**ACTION ITEM:** Locate each line with the string "Dark" in the listing below and copy it.

RECORDS TO PROCESS section start

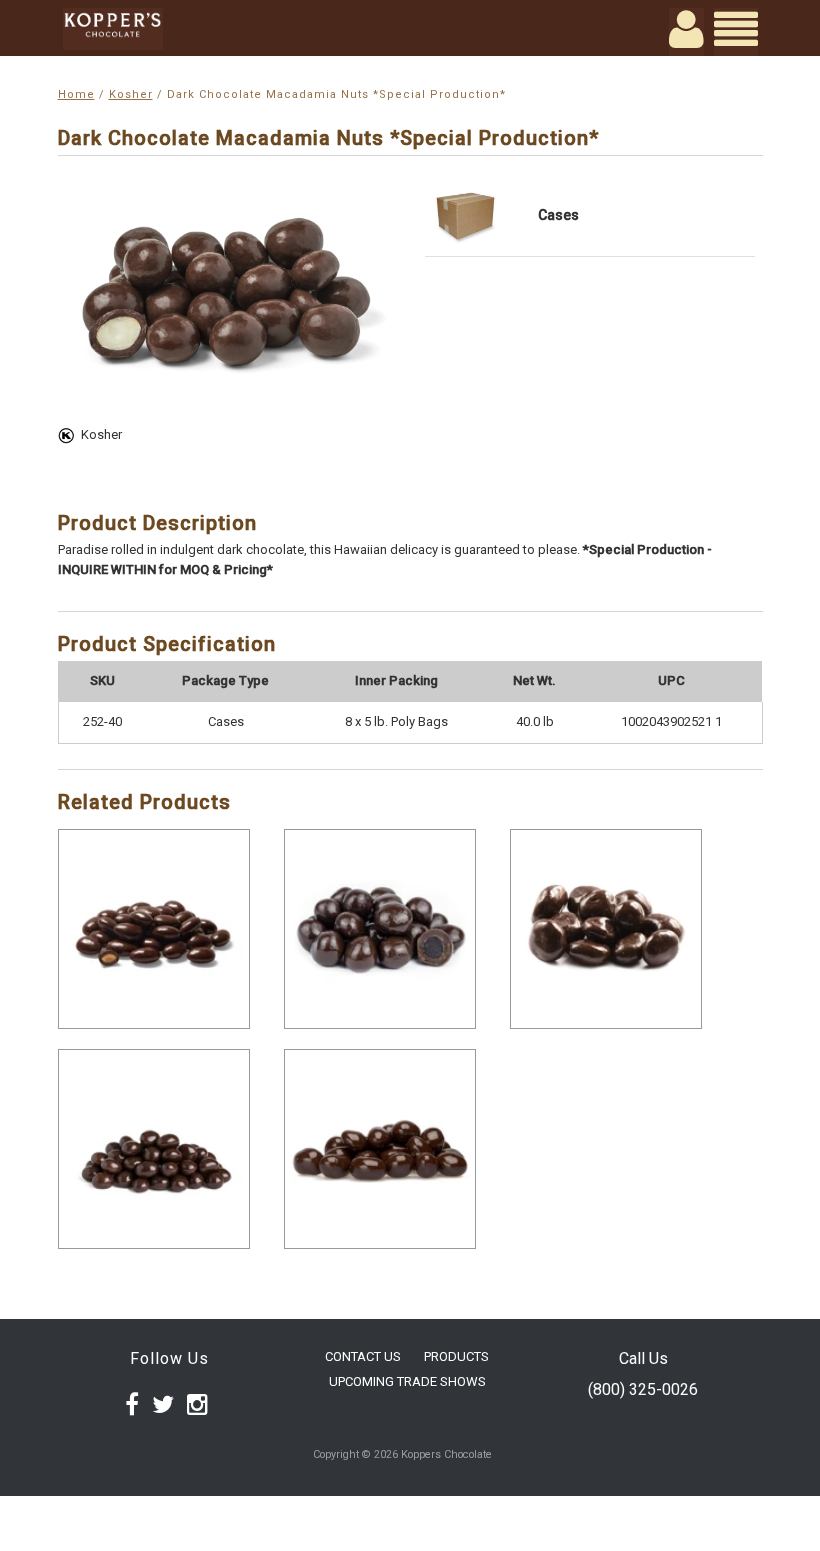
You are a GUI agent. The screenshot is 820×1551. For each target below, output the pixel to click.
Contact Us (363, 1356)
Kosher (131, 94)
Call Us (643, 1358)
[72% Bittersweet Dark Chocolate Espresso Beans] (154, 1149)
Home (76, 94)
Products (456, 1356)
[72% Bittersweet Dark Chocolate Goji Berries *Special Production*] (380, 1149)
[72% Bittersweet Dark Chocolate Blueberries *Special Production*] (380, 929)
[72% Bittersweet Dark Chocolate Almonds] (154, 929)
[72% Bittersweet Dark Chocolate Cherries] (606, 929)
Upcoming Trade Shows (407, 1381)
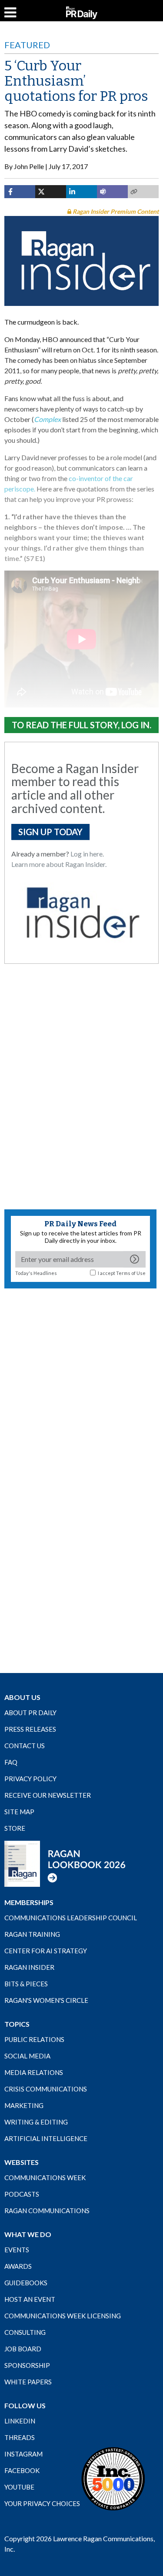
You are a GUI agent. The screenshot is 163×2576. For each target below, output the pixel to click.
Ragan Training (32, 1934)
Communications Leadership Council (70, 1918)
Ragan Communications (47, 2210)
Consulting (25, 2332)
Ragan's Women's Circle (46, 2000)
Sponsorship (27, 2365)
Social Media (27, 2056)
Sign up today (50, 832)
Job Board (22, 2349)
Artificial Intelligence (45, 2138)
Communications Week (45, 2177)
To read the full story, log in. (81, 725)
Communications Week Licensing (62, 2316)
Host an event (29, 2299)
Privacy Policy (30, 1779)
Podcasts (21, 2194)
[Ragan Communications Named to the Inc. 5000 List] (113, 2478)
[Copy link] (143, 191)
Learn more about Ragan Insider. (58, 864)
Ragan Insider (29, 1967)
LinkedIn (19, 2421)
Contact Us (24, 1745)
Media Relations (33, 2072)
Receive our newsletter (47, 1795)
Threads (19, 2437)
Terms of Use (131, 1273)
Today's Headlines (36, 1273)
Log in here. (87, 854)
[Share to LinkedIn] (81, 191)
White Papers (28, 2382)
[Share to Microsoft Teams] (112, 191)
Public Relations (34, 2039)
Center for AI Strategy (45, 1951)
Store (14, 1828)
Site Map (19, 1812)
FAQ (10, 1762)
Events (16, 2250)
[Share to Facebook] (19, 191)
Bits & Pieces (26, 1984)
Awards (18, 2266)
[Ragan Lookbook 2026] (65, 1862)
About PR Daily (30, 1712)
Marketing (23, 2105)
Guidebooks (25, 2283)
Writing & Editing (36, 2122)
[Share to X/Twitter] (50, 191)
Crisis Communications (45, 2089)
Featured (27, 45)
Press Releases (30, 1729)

RECORDS TO PROCESS section end

**SOLUTION FOR THIS TASK:**
[72% Bittersweet Dark Chocolate Espresso Beans] (154, 1149)
[72% Bittersweet Dark Chocolate Goji Berries *Special Production*] (380, 1149)
[72% Bittersweet Dark Chocolate Blueberries *Special Production*] (380, 929)
[72% Bittersweet Dark Chocolate Almonds] (154, 929)
[72% Bittersweet Dark Chocolate Cherries] (606, 929)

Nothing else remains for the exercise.